The Senate is concerned that the country reportedly loses over $120m annually due to overwhelming patronage of foreign shipping firms in the shipment of petroleum products.
According to The Punch, the upper chamber has, therefore, directed the Nigerian National Petroleum Corporation to initiate the processes of patronising and boosting the capacities of Indigenous shipping firms.
The Senate Committee on local content gave the directive after an investigative hearing is conducted with the NNPC management and Ship Owners Association of Nigeria.
The panel was told that the overwhelming preference for foreign firms had resulted in huge revenue losses including some $120m loss to demurrage, every year.
Chairman of the Comvessels, Teslim Folarin, after the meeting, directed that the NNPC should allow local ship owners to operate in the transportation of petroleum products
The committee equally stated that there was a need to help build capacities among indigenous shipping.
He said, “It is very important we patronise Indigenous shipping
“The whole essence of this investigative hearing is not to trade blames.
“We understand that they don’t have enough vessels; they don’t have capacity and capacity cannot come from heaven.

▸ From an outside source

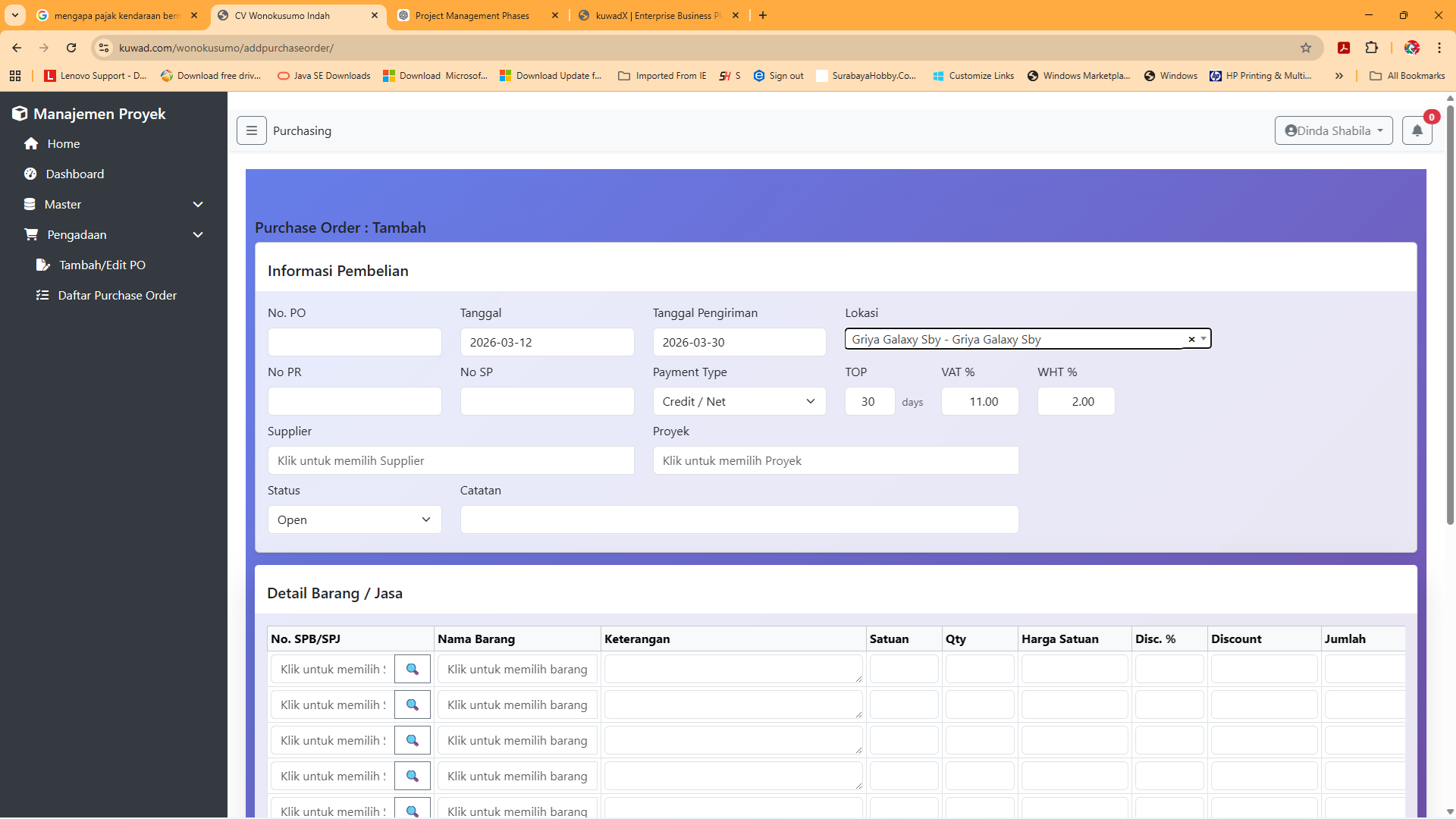Image resolution: width=1456 pixels, height=819 pixels.
Task: Click search icon in first SPB/SPJ row
Action: click(x=412, y=669)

“The GMD here has the capacity to help build capacity. It is very important that we patronise indigenous shipping companies.”
The Senate panel lamented the disregard to the local content act which stipulated among others that local firms be encouraged in the conduct of businesses of any public company businesses.

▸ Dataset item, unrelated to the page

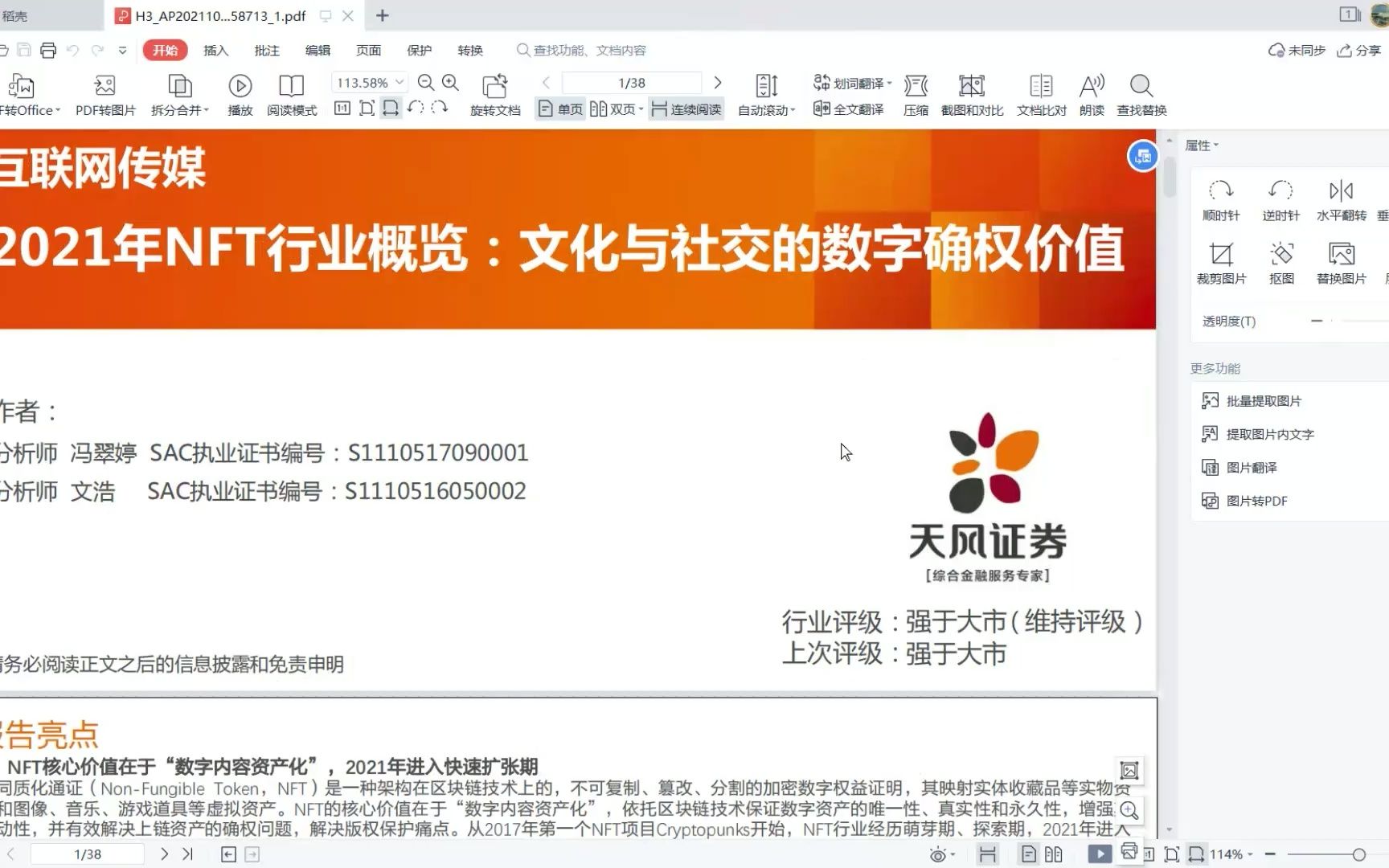
Task: Toggle 双页 two-page view
Action: [x=614, y=108]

A member of the committee, Senator Solomon Adeola, who is also the chairman of the Senate Committee on Finance, noted that the failure to carry indigenous shipping companies along had dealt a serious economic blow on the country.
Adeola dismissed submissions that Nigerians do not own vessels that could be patronised.
“There are local vessels owned by Nigerians, it depends on the type of vessels we are talking about. There are two types of vessels,” he added.
Group Managing Director, NNPC, Mele Kyari, informed the committee that there were no indigenous vessels to patronise.